Isn’t that the way it is with planting a church, starting a new ministry, and pursuing personal spiritual growth? We have to put first things first. And if we don’t, we often have to start over again.
I am a church planter, and like rebuilding a home the wrong way, there is the temptation to walk before we crawl, because we want “insta-church” that becomes an overnight success. But most things in life that last take time.
One of the amazing things I’ve seen from the effects of Hurricane Katrina in the Gulf States is the number of trees felled by the powerful winds. When a tree is on its side, the entire root system is exposed, and most trees have very shallow roots. They lack the deep roots that cling to the soil when the winds blow. A storm comes, the gale rushes through, and down comes the tree.
When a new church is planted, it needs to be planted with a long-term view. The roots need to grow deep. For roots to grow deep, a church planter must put first things first. A seed must be planted in the hearts of people. It must be watered and receive the warmth of the sun. The new sapling must be nurtured and developed. You get the point.
Why do we struggle to put first things first? For me, at least, it’s because I want things to happen quickly! That’s usually the way I even say it—emphatically. I grow impatient. One of the temptations in church planting is microwave theology. I have a friend who likes to cook Stouffer’s skillet meals. In case you haven’t had them, they’re good—real good. Open a package, dump contents in a skillet, add water, heat, and—presto—you have a gourmet meal.
Church planting (and all of ministry for that matter) is not Stouffer’s skillet meals. You cannot add mailers/marketing, “hot” worship, trendy clothes, cool graphics, and—presto—give birth to a church. That’s microwave theology. A church is a body, not a clone. A church is the real deal, a living organism (say that fast three times). Even if large crowds attend (don’t worry, I’m not anti-big), the challenge is still to put first things first.

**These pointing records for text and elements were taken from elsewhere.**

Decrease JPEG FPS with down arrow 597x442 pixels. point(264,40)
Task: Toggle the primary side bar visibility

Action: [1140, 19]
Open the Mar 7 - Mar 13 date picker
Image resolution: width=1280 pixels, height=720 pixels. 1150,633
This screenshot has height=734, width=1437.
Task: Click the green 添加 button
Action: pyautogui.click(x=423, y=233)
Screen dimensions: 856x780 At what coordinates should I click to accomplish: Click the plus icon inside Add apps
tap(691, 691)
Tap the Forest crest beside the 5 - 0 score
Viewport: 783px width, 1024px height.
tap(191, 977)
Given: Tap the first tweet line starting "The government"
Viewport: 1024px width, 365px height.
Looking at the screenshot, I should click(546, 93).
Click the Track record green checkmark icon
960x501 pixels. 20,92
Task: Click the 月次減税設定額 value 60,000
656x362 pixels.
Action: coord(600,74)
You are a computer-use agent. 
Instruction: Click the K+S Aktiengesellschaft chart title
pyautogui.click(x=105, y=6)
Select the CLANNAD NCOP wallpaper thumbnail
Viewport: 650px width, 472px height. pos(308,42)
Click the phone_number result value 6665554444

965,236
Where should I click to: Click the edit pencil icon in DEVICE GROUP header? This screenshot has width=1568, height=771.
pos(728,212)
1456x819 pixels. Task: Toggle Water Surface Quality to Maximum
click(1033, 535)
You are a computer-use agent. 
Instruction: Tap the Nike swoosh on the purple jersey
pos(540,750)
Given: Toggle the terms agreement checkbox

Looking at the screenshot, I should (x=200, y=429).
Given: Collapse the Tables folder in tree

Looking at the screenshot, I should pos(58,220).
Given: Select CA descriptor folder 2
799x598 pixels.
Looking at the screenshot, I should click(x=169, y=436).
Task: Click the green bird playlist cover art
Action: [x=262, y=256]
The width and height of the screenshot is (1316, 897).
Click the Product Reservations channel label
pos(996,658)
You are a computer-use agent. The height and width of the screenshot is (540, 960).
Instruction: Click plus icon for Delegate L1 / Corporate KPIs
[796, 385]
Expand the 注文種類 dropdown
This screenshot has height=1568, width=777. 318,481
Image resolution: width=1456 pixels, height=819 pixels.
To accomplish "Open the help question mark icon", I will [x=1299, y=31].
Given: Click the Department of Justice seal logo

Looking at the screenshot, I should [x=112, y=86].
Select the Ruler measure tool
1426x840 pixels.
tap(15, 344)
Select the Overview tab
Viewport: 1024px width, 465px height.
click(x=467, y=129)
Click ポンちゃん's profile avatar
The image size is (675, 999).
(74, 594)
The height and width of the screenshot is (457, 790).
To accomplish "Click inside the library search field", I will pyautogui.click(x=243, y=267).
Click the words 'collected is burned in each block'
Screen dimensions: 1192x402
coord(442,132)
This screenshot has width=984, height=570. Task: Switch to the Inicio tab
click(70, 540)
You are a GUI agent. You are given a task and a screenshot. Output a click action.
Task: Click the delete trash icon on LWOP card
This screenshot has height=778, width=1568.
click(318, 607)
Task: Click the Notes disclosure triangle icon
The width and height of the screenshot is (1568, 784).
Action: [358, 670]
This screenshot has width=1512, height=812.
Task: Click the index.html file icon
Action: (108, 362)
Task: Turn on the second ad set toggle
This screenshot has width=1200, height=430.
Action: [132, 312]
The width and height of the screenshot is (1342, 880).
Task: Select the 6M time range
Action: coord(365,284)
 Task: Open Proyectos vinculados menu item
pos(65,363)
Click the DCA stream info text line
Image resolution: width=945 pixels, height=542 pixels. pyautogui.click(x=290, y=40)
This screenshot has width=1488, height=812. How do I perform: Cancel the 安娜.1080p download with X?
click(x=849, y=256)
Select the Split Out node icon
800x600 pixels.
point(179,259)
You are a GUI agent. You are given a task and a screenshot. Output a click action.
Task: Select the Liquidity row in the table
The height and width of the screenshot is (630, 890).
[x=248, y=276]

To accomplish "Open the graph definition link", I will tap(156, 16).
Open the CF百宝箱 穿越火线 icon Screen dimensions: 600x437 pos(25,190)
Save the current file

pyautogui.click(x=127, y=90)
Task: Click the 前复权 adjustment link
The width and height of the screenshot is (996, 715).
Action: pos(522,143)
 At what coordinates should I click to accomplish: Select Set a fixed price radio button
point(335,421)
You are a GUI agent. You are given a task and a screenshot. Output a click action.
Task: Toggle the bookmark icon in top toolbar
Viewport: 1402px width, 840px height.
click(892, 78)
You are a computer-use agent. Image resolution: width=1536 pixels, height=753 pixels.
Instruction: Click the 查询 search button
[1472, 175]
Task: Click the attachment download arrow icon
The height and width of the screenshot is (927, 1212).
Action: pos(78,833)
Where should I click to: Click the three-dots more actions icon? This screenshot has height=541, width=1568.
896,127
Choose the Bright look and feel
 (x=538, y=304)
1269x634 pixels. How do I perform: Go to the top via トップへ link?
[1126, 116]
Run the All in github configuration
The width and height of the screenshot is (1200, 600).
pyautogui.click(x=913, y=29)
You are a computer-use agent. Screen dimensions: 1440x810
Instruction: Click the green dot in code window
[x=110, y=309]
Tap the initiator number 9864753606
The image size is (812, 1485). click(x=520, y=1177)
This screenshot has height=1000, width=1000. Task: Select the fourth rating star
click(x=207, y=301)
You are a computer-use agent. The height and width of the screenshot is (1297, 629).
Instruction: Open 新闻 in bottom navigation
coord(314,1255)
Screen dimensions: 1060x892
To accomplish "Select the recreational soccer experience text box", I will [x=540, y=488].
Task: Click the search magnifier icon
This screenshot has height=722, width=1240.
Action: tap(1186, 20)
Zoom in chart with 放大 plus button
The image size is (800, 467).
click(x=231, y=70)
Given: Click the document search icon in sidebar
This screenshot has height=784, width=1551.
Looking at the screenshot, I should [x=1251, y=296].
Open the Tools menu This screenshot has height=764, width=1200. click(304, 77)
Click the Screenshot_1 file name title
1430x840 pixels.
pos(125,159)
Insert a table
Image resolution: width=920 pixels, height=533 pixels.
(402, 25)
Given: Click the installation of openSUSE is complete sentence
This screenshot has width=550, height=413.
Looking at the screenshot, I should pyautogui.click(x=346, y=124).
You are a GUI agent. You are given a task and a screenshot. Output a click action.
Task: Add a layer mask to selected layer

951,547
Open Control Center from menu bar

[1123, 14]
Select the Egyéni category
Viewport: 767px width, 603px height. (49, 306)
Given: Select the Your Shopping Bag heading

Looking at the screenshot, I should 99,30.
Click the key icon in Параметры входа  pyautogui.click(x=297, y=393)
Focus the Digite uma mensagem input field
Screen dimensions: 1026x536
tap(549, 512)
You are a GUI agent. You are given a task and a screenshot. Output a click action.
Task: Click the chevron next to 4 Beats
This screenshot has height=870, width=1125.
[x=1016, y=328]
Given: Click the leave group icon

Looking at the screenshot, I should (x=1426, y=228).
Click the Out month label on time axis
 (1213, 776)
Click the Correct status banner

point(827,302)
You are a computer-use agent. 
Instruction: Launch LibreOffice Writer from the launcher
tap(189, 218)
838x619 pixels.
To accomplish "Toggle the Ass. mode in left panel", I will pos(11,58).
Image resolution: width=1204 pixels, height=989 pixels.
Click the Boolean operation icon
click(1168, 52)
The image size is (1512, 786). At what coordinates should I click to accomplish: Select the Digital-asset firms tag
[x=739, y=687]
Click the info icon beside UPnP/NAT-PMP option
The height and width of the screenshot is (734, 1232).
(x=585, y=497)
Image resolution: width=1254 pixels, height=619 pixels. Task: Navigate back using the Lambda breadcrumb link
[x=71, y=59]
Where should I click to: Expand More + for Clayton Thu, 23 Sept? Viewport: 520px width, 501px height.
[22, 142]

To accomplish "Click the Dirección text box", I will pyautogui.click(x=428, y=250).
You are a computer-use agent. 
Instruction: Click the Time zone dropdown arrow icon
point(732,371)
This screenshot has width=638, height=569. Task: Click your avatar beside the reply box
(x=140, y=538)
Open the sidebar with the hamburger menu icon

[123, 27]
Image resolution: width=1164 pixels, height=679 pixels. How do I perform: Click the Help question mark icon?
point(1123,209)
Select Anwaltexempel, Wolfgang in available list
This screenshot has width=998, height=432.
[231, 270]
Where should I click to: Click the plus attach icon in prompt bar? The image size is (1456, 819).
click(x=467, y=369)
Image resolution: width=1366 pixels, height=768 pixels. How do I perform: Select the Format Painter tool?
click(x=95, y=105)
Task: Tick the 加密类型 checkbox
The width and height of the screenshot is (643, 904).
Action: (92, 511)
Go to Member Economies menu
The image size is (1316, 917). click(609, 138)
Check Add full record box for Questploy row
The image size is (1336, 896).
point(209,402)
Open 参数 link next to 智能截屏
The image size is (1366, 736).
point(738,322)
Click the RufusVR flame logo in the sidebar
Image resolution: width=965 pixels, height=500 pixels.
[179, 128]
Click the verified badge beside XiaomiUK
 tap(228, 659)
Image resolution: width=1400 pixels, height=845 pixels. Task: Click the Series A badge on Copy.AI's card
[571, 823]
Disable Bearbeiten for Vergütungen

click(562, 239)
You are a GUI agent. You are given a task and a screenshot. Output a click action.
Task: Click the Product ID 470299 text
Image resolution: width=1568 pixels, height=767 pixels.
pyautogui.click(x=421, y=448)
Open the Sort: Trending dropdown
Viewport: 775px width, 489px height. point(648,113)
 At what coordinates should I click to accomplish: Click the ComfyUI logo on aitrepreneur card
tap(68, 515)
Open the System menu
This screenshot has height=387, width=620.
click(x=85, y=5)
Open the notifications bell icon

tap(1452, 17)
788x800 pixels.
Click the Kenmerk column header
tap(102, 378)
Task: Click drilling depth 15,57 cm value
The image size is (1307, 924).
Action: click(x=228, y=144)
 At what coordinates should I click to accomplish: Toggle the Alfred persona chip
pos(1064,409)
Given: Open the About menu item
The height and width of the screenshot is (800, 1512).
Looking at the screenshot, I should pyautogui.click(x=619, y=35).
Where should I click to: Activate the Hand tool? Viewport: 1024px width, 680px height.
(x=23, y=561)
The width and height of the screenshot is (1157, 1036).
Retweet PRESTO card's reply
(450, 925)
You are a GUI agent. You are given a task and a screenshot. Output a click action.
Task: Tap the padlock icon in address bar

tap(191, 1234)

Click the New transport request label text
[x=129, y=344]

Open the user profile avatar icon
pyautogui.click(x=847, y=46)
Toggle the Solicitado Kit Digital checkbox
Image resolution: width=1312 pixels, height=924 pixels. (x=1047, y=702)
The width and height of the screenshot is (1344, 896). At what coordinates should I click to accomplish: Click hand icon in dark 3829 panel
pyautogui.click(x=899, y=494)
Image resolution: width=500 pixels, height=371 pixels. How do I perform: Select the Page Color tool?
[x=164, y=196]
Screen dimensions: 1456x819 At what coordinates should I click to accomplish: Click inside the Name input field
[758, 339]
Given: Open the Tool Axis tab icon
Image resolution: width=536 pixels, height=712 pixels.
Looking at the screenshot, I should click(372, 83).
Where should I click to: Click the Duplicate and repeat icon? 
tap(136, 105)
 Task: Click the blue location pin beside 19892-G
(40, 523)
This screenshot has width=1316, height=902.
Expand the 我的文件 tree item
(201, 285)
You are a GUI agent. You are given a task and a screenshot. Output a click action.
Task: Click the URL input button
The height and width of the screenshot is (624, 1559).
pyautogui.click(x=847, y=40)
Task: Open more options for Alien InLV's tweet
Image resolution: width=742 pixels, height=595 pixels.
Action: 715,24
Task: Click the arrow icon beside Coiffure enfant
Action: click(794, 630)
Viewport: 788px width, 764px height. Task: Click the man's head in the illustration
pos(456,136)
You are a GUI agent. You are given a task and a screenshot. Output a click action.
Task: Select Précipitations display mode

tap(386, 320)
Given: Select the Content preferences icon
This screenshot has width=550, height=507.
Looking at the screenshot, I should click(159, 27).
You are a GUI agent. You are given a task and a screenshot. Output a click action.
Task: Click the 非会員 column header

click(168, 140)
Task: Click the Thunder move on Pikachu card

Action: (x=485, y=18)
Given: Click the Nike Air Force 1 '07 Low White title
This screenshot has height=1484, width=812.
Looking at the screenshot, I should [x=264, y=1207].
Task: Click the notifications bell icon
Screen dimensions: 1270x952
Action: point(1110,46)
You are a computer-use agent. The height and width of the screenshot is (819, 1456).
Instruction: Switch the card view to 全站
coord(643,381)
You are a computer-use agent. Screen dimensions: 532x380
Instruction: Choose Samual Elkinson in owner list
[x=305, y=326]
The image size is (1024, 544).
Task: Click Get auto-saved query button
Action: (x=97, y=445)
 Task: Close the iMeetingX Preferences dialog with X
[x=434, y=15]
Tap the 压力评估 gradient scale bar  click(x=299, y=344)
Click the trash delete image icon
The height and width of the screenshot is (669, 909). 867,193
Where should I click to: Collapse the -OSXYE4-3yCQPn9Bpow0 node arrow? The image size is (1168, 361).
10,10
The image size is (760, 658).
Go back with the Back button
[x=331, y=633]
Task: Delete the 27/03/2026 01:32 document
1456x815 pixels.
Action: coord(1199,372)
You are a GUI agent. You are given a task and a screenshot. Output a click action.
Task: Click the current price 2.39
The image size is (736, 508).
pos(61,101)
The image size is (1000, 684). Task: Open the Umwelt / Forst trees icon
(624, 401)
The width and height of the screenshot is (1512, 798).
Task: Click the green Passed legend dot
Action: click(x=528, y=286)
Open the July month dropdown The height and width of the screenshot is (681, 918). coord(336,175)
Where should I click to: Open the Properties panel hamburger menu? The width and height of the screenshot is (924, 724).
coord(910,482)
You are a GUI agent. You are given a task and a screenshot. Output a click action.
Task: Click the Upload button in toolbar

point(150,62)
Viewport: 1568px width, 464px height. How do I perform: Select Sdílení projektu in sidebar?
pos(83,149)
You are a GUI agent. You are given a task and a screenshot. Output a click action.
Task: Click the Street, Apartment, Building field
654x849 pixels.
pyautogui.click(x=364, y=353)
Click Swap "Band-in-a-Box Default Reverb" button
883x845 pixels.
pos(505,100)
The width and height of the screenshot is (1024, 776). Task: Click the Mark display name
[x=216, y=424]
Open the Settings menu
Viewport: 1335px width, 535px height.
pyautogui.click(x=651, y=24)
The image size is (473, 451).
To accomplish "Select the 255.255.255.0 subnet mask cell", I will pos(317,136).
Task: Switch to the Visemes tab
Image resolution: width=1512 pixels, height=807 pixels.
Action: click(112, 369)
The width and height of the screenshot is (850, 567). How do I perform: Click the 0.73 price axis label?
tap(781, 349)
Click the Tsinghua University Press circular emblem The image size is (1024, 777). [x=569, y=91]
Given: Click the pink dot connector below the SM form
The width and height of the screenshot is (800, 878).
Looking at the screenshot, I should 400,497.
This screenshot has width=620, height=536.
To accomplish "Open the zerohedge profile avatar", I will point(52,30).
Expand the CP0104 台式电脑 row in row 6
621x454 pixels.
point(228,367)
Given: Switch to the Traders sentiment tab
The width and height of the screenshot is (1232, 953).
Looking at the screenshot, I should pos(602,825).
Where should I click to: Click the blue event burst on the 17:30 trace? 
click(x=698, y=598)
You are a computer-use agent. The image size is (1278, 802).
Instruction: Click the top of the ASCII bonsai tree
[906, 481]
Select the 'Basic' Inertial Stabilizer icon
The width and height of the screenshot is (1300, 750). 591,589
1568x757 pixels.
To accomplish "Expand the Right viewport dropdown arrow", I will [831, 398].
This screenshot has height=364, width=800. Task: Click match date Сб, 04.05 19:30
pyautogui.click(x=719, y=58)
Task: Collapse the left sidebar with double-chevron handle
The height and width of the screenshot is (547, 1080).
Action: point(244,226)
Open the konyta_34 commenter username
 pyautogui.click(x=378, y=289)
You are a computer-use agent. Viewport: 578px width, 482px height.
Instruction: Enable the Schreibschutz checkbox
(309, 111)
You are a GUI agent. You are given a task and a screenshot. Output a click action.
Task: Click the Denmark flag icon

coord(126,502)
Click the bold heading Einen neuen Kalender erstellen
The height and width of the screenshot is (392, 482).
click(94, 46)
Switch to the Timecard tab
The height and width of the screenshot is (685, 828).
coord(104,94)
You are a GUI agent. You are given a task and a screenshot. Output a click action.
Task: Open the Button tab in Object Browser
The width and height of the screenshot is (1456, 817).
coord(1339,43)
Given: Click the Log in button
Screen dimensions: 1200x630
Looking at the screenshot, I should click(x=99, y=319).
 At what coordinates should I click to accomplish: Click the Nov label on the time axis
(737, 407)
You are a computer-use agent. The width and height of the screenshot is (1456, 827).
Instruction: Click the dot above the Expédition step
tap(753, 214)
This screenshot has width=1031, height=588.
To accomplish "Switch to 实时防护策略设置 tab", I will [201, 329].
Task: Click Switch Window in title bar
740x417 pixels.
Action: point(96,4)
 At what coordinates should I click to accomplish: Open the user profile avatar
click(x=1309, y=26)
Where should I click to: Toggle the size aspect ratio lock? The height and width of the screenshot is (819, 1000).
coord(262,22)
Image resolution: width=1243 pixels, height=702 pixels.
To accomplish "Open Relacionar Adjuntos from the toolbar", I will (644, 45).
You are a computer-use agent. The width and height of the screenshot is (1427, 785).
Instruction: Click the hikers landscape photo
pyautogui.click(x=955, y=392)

Before you hang drywall you need insulation. Before you put in insulation, you need your electrical inspected. Likewise, before you have leaders you need to have Christians. Before you have Christians, you need to have converts (to Christ, not to you). Before you have converts you need people who are spiritually open to the unchanging message of the good news of Jesus Christ.
And guess what? This takes time. Don’t get discouraged. Don’t quit. Jesus’ earthly ministry lasted three years, and when he went to be with the Father, there was a congregation of 120. But those roots were deep.
So, let’s put first things first in our ministries. While leaders can envision a completed house or a strong, healthy tree, that house and that tree didn’t appear overnight. Someone did the hard work, day in and day out, and the result is a house that stands strong and a tree that doesn’t blow over with 135 mph winds.
I want to be a part of a church that stands strong and doesn’t blow over. So I want to keep planting while others water; God will make it grow. And I believe you want to do the same.
That’s why we need to put first things first in our lives. How are you doing in your prayer life? Thought life? Personal Bible reading? Quality and quantity time with your spouse and kids?
How do we expect to grow a church if we’re not growing ourselves? So here’s the challenge in case I’ve failed to make the point: put first things first. Life, ministry, planting churches, and rebuilding homes go so much better when we do.
1Disclaimer: This description is used as illustrative material only and should not be applied in a re-constructive effort without qualified supervision . . . like a handyman.
Rick Grover is lead minister with Journey Christian Church, a new church plant in New Orleans, Louisiana. He is coordinating a national Katrina relief and rebuilding effort for Christian churches/churches of Christ for the Greater New Orleans area.